Whichever lines include the word "panel", copy them as they appear in the data.

★ ★ ★ ★

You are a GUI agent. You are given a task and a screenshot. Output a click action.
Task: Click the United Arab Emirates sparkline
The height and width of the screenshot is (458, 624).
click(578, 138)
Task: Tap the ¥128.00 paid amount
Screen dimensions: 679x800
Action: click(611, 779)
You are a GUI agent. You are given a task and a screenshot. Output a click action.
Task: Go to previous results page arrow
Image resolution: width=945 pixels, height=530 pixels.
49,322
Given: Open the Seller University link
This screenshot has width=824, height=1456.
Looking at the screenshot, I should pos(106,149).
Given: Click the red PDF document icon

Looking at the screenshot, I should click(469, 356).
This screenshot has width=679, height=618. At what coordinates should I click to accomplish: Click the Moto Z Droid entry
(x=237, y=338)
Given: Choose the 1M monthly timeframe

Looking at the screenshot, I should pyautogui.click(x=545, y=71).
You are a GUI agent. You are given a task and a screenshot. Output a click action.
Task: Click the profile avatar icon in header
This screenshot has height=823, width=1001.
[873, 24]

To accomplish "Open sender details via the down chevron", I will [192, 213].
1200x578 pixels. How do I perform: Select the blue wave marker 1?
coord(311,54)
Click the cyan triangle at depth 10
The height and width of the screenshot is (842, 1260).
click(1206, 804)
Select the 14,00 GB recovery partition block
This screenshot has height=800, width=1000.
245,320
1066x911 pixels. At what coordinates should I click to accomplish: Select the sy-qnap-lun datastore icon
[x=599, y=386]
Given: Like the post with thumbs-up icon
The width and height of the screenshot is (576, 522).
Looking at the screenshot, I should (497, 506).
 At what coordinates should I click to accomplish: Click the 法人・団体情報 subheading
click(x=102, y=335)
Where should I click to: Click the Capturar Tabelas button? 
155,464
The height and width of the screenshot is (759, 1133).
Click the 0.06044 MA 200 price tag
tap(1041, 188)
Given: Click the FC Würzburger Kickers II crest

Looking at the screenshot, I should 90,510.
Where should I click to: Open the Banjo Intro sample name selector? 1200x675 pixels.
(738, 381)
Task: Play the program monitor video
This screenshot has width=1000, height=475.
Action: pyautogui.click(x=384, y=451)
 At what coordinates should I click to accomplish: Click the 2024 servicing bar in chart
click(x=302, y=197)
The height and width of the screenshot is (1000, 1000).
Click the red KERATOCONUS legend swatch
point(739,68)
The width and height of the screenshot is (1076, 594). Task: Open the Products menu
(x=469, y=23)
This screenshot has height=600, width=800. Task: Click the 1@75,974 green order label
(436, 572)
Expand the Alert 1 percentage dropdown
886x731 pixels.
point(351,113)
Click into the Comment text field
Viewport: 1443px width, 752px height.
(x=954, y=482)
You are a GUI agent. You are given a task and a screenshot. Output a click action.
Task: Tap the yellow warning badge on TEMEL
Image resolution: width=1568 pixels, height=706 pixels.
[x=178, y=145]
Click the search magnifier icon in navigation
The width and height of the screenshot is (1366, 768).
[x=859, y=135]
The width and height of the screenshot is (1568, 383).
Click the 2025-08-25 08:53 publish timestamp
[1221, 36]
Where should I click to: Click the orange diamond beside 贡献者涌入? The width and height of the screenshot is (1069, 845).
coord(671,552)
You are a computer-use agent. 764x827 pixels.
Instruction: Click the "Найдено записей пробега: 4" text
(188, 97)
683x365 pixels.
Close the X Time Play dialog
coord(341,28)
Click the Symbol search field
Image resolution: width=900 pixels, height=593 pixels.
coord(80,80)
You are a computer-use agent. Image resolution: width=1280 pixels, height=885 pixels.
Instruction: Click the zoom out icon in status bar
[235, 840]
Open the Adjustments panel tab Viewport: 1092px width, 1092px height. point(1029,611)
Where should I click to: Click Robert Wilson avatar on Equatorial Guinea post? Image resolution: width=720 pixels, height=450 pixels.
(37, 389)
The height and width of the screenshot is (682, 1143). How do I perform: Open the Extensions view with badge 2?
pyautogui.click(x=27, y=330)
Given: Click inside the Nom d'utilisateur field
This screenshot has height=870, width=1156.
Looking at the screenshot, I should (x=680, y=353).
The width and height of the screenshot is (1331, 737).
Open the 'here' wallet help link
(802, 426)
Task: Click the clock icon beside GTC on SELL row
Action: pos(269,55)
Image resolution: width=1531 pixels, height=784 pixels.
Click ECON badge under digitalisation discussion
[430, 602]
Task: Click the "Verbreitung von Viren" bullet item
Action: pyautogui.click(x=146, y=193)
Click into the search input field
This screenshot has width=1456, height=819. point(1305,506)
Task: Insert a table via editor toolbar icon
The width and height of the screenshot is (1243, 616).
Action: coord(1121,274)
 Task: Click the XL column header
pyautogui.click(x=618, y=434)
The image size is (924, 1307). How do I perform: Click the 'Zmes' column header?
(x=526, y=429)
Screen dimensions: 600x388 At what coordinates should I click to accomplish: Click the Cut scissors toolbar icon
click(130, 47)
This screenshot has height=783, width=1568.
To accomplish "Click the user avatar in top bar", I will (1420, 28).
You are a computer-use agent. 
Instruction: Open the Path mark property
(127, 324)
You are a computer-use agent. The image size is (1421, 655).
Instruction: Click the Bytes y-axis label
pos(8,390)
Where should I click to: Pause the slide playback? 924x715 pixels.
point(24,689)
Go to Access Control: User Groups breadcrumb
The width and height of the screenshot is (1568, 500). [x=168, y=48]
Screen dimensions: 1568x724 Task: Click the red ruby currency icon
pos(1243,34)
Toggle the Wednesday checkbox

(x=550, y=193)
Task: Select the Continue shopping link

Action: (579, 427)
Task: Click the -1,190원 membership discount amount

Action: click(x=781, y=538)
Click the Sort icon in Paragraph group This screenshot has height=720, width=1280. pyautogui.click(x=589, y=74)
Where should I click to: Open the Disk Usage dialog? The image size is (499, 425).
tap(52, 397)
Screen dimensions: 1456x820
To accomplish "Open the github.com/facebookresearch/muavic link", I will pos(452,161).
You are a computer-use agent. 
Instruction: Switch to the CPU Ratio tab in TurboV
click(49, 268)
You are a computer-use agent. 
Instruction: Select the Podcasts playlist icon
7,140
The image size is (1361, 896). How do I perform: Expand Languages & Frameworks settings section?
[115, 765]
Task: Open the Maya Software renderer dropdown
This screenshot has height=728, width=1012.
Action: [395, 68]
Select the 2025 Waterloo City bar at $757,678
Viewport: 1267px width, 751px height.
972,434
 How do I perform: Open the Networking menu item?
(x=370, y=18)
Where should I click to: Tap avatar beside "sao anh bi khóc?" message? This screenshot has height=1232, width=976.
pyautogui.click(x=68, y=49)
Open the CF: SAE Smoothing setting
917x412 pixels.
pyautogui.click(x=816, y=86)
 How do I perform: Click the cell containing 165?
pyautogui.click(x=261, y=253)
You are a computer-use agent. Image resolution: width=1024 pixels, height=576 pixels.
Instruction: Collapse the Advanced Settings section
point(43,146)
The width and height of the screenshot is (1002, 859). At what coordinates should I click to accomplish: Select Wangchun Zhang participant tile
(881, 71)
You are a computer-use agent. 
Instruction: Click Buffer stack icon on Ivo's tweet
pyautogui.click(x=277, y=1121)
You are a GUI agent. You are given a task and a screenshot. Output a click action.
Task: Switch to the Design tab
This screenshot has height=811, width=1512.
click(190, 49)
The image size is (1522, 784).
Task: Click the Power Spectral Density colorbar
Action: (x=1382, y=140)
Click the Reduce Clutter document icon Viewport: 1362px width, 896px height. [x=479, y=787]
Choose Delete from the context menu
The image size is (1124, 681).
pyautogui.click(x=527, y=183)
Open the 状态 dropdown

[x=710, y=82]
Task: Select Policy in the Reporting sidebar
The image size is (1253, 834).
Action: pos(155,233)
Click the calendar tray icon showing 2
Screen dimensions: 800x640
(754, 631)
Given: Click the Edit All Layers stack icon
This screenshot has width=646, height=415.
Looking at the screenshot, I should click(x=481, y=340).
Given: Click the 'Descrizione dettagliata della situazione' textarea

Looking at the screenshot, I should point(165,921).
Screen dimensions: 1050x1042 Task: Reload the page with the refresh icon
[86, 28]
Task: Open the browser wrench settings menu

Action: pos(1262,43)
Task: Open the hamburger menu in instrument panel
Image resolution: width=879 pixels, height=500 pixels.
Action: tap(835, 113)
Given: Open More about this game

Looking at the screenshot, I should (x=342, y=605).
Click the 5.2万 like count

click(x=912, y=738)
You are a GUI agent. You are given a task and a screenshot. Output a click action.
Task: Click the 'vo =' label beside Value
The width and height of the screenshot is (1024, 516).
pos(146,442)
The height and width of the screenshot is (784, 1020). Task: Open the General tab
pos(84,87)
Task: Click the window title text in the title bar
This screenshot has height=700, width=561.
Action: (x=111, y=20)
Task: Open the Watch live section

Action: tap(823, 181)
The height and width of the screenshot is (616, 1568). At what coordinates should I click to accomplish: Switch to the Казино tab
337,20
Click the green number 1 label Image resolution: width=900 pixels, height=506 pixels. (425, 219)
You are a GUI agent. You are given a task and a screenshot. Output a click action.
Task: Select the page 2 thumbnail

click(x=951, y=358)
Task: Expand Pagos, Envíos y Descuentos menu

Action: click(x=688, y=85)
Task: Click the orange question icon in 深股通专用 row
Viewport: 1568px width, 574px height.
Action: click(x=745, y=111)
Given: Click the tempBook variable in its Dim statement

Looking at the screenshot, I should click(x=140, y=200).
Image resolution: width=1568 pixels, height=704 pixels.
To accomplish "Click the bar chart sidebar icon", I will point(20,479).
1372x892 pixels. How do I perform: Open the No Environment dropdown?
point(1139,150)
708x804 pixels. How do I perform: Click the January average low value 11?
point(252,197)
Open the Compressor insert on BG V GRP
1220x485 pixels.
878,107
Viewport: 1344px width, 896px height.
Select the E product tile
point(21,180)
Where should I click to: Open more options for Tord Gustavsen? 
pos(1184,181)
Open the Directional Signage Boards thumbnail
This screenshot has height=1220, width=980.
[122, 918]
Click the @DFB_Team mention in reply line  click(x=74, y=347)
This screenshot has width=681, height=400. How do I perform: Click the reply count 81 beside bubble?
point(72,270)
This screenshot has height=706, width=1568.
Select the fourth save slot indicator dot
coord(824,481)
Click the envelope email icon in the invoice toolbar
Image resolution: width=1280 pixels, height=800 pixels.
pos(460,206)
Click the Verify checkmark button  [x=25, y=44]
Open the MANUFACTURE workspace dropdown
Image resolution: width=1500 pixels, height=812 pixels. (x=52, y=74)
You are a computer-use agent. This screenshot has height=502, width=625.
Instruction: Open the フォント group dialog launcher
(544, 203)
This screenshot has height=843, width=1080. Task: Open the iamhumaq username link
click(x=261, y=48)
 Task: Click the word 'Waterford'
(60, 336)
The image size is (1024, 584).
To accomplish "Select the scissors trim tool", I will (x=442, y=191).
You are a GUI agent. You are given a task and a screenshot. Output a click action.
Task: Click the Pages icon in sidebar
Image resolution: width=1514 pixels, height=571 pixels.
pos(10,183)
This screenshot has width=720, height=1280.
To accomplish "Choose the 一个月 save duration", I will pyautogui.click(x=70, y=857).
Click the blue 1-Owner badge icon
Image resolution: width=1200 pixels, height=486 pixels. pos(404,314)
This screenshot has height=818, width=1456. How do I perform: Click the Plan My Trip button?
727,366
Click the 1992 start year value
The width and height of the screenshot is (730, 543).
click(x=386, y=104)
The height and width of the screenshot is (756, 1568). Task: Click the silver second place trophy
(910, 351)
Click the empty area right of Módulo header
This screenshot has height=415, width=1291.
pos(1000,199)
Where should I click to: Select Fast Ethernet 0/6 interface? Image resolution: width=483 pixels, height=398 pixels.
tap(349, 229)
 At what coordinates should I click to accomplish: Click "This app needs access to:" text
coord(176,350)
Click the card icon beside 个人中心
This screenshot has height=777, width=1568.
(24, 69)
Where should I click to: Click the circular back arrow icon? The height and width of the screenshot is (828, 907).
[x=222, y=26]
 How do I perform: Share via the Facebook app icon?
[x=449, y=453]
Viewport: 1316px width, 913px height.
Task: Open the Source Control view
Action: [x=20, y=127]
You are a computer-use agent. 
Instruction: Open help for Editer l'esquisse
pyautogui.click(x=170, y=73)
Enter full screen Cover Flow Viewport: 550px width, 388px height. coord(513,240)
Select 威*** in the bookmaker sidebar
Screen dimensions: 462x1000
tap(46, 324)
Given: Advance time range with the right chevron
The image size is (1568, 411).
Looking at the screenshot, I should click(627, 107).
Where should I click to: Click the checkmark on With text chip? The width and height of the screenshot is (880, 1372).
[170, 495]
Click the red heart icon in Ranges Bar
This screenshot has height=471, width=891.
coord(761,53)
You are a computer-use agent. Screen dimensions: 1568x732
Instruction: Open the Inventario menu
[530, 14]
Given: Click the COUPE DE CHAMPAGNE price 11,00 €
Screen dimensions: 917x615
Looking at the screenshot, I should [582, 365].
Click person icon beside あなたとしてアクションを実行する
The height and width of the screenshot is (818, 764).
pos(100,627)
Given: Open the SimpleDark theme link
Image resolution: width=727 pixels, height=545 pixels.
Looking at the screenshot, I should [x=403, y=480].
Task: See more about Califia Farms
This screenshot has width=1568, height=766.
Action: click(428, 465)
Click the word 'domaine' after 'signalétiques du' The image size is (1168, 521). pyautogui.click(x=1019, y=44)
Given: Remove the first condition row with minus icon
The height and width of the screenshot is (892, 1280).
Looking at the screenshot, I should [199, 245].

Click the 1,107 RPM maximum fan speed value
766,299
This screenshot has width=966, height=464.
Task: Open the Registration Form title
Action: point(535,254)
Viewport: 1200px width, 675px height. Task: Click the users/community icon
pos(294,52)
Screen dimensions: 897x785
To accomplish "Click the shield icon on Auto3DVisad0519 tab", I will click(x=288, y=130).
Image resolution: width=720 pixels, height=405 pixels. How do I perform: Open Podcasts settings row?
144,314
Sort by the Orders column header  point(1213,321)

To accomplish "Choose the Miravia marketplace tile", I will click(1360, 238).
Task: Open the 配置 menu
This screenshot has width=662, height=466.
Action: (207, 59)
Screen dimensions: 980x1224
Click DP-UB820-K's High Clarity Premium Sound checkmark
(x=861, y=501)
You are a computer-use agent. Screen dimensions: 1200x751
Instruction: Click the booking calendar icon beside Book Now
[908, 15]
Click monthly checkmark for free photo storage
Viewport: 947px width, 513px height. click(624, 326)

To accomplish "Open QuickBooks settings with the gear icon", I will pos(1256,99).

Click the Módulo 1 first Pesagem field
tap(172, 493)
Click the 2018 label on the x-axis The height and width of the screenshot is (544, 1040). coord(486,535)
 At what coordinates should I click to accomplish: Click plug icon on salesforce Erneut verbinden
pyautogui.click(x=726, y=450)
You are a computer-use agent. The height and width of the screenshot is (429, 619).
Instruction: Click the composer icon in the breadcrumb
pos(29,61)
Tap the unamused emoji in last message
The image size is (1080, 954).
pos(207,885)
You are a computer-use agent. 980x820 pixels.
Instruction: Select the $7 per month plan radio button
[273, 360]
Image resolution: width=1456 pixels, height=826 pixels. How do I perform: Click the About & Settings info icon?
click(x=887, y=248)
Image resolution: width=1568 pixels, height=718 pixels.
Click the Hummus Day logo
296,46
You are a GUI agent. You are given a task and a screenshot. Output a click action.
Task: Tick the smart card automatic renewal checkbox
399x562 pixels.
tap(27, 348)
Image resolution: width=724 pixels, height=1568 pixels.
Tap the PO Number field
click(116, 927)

★ ★ ★ ★

§ Task answer:
Open the Adjustments panel tab Viewport: 1092px width, 1092px height. point(1029,611)
Task: Open the hamburger menu in instrument panel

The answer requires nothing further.